I had plunked a formidable heap of records onto the sales counter at Amoeba Records in Los Angeles last month, and it wasn’t until the sales clerk rang up Angel Bat Dawid’s latest, “The Oracle,” that we awoke from our transactional trance. The clerk told me she had recently caught the clarinetist-slash-keyboardist in concert, and that the music had made her weep. Not the clerk, Angel Bat Dawid.
Instead of swapping tales about performers puddling up onstage, I asked her who else she liked on International Anthem, the Chicago-born jazz label that released “The Oracle.” She had a great answer: “Everyone.”

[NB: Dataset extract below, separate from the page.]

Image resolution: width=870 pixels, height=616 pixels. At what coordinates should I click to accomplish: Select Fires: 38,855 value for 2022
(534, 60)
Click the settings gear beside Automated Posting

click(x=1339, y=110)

Launched in 2014, International Anthem has a deepening discography that might offer the most cohesive portrait of Chicago’s expansive contemporary jazz community — artists blending the playful, the political, the personal and the experimental, all in the long shadow of Chicago’s Association for the Advancement of Creative Musicians. “Not since the rise of the first generation of the [AACM] in the early 1970s had the city seen such a vibrant set of internationally acclaimed artists come into full focus,” writes Mike Reed in the recent book “The City Was Yellow: Chicago Jazz and Improvised Music 1980-2010.”
With the scene still in bloom, everything released on International Anthem this year has been relatively killer. Bassist Junius Paul’s new album, “Ism,” feels searching, sprawling and impossibly spry. Damon Locks’ Black Monument Ensemble’s “Where Future Unfolds” pushes cosmic jazz into punky corners. Trumpeter Jaimie Branch’s “Fly or Die II: Bird Dogs of Paradise” grooves and seethes. Freddie Douggie’s “Live on Juneteenth” — a collaboration between multi-instrumentalists Ben LaMar Gay and JayVe Montgomery — sifts for big meaning in heavy static. Resavoir, a younger group with a gift for wobbly harmonies, concludes its self-titled album with a sturdy vocal affirmation: “I love my life and it’s not over.”

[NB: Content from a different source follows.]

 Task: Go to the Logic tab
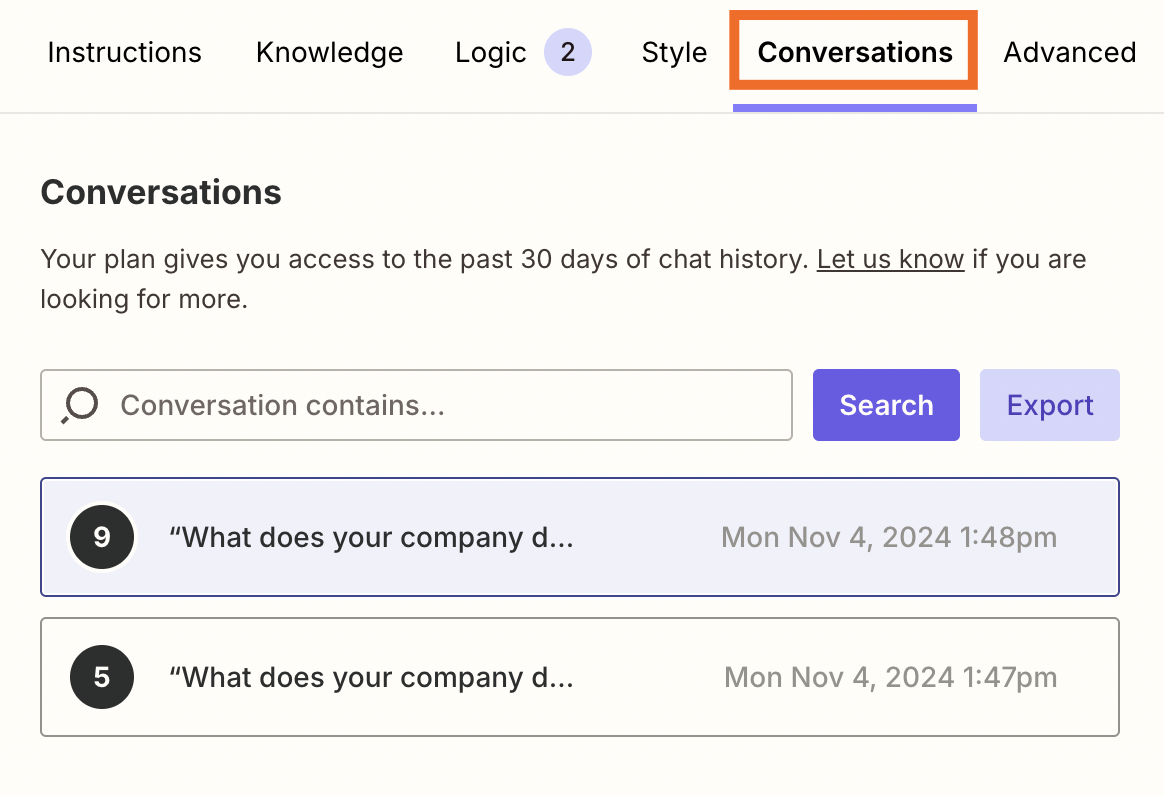(490, 52)
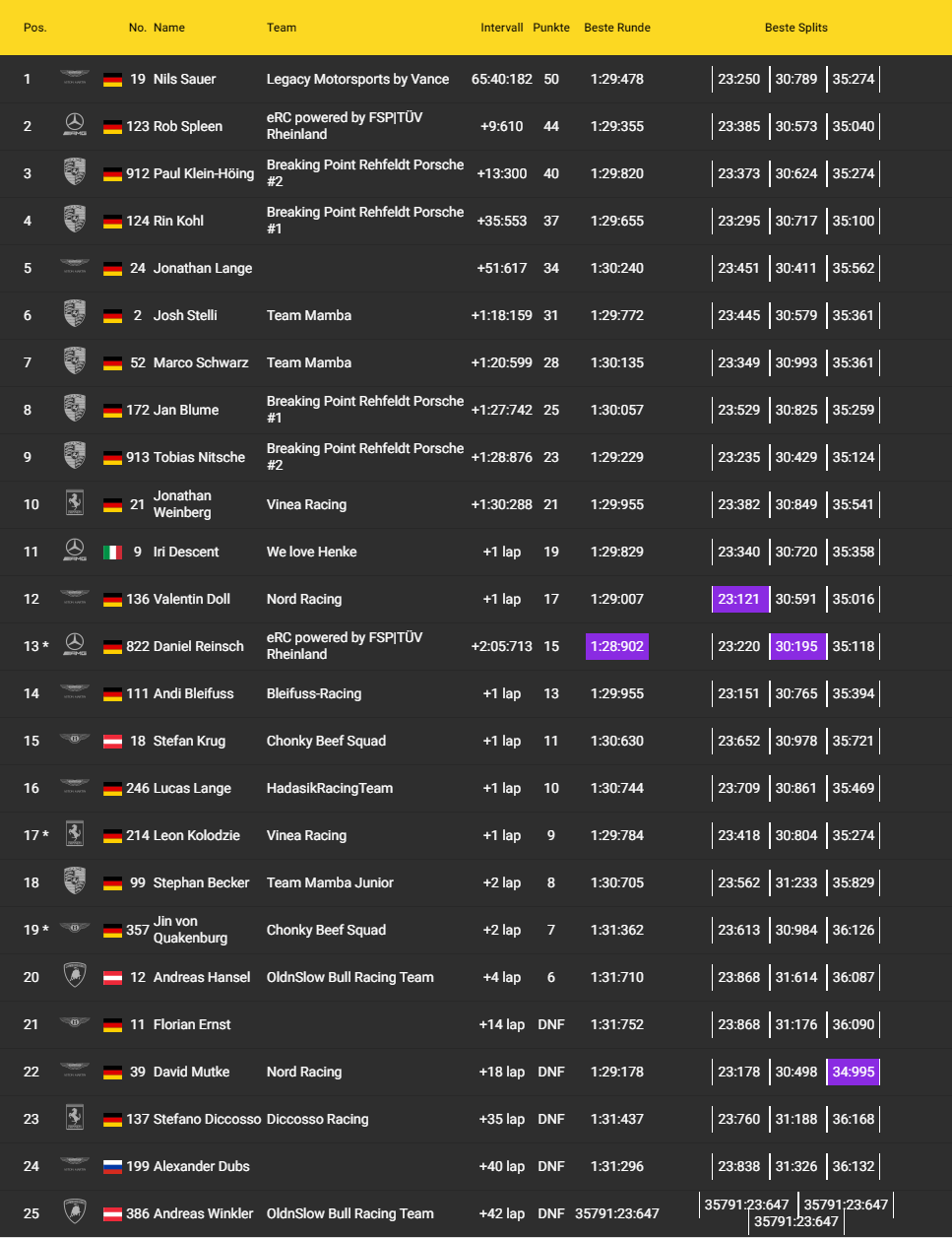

Continuity is the main theme on “The Oracle,” too, recorded entirely on Angel Bat Dawid’s iPhone. The hallucinogenic keening of her clarinet and the poignant sweep of her singing voice channel something so ancient, it can only sound like the future. That isn’t an uncommon evocation in jazz, but the intimacy and intensity of this music brushes away any mystical fog. For all their cosmic ambition, these compositions feel deeply personal and artfully circumspect.
So maybe it’s no surprise to hear Angel Bat Dawid discuss the act of sobbing in an almost entirely functional way. “Tears are a survival mechanism for us to release our emotional pain,” she told the Guardian earlier this month, “and blues and spirituals were the technologies that we used to activate that sympathetic system, so that we can survive trauma.”
She’s crying with clear eyes. Seems impossible. Sounds incredible.